## Start

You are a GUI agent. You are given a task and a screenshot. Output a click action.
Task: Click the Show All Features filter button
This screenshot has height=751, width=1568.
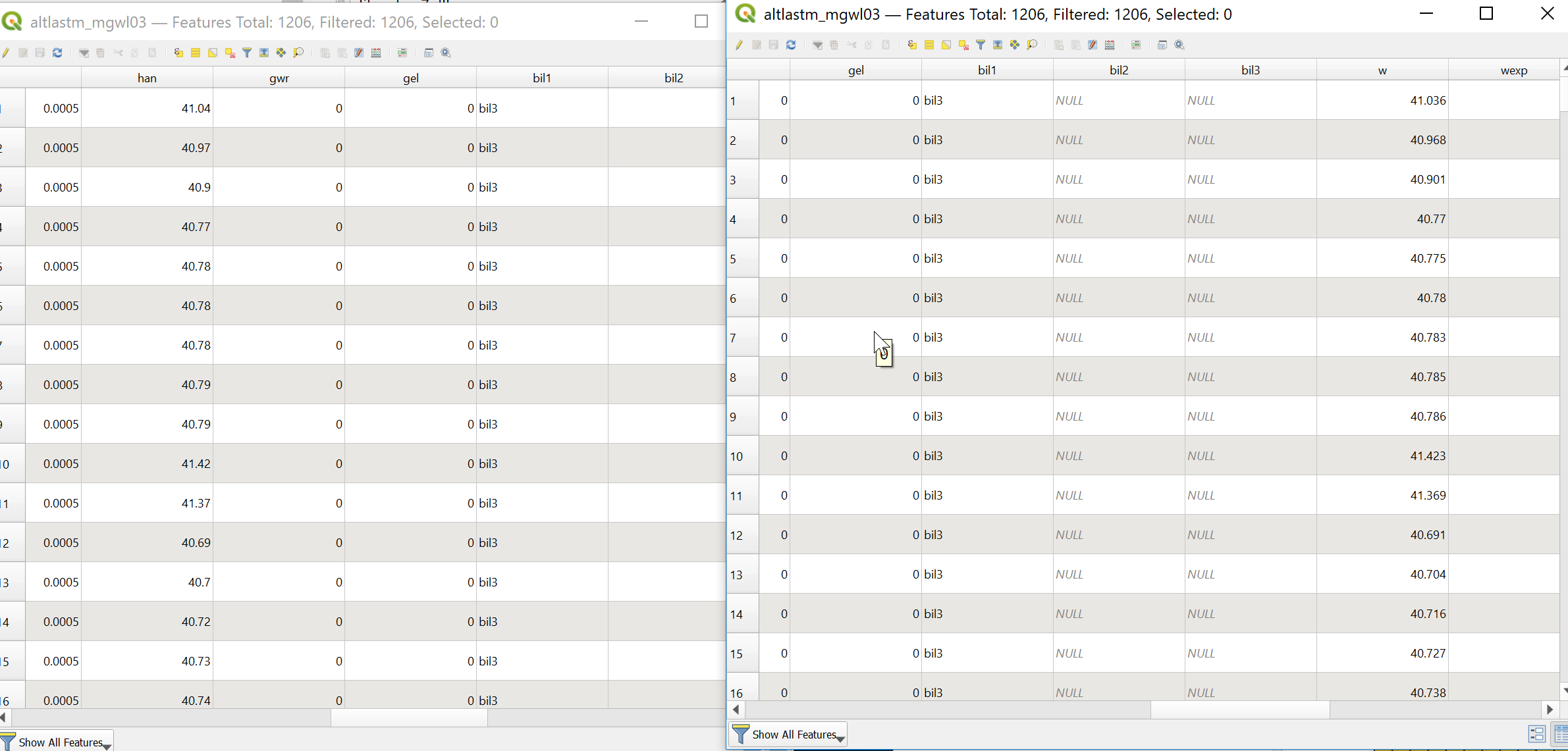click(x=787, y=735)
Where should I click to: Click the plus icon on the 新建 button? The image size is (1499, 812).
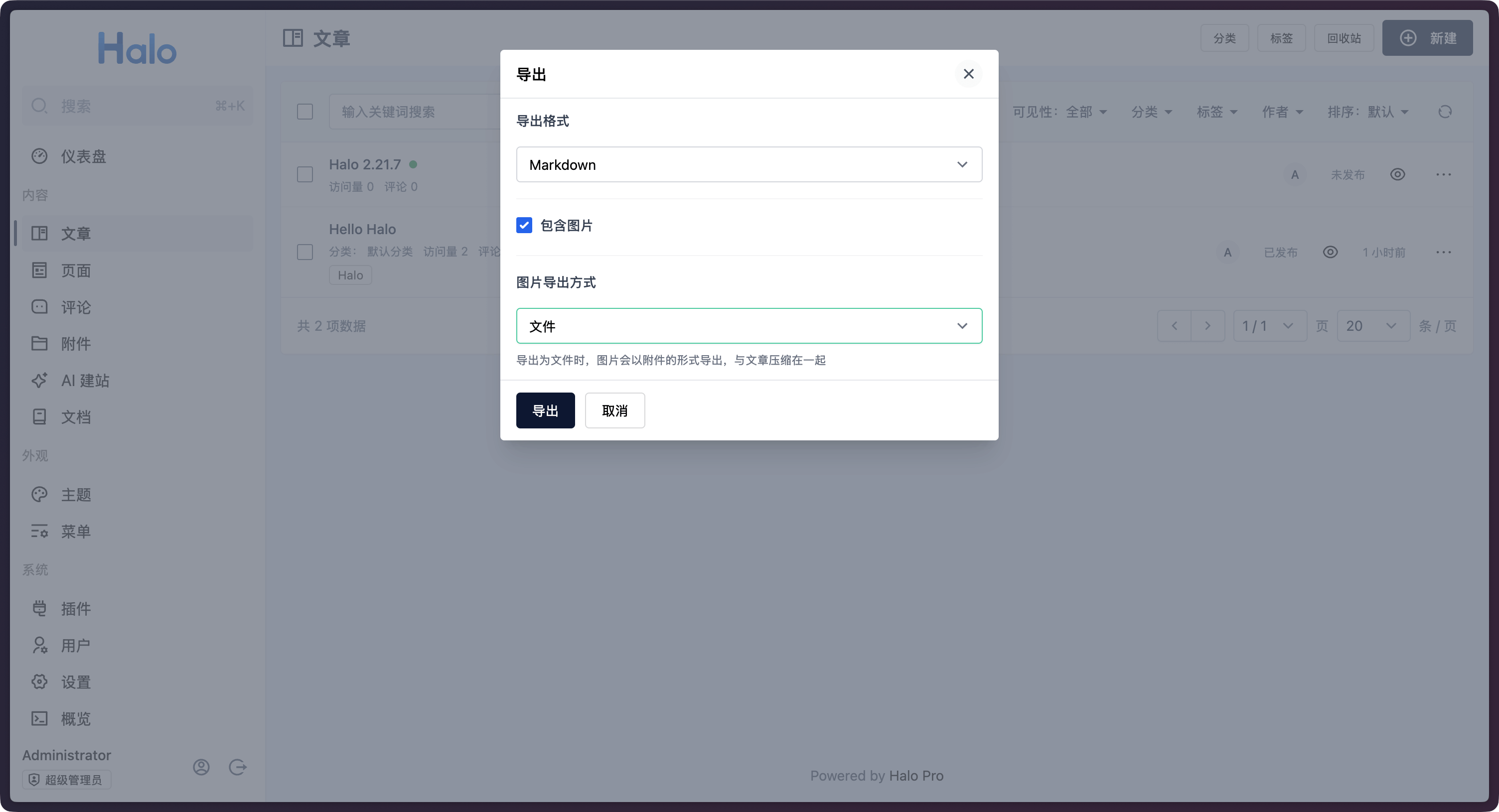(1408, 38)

## End

*WHAT THE TASK ASKS*.
Give the rows above as a JSON list of strings, one string per line, with blank lines and the pictures left out.

*EXERCISE ANSWER*.
[
  "You are a GUI agent. You are given a task and a screenshot. Output a click action.",
  "Task: Click the Show All Features filter button",
  "This screenshot has height=751, width=1568.",
  "click(x=787, y=735)",
  "Where should I click to: Click the plus icon on the 新建 button? The image size is (1499, 812).",
  "(1408, 38)"
]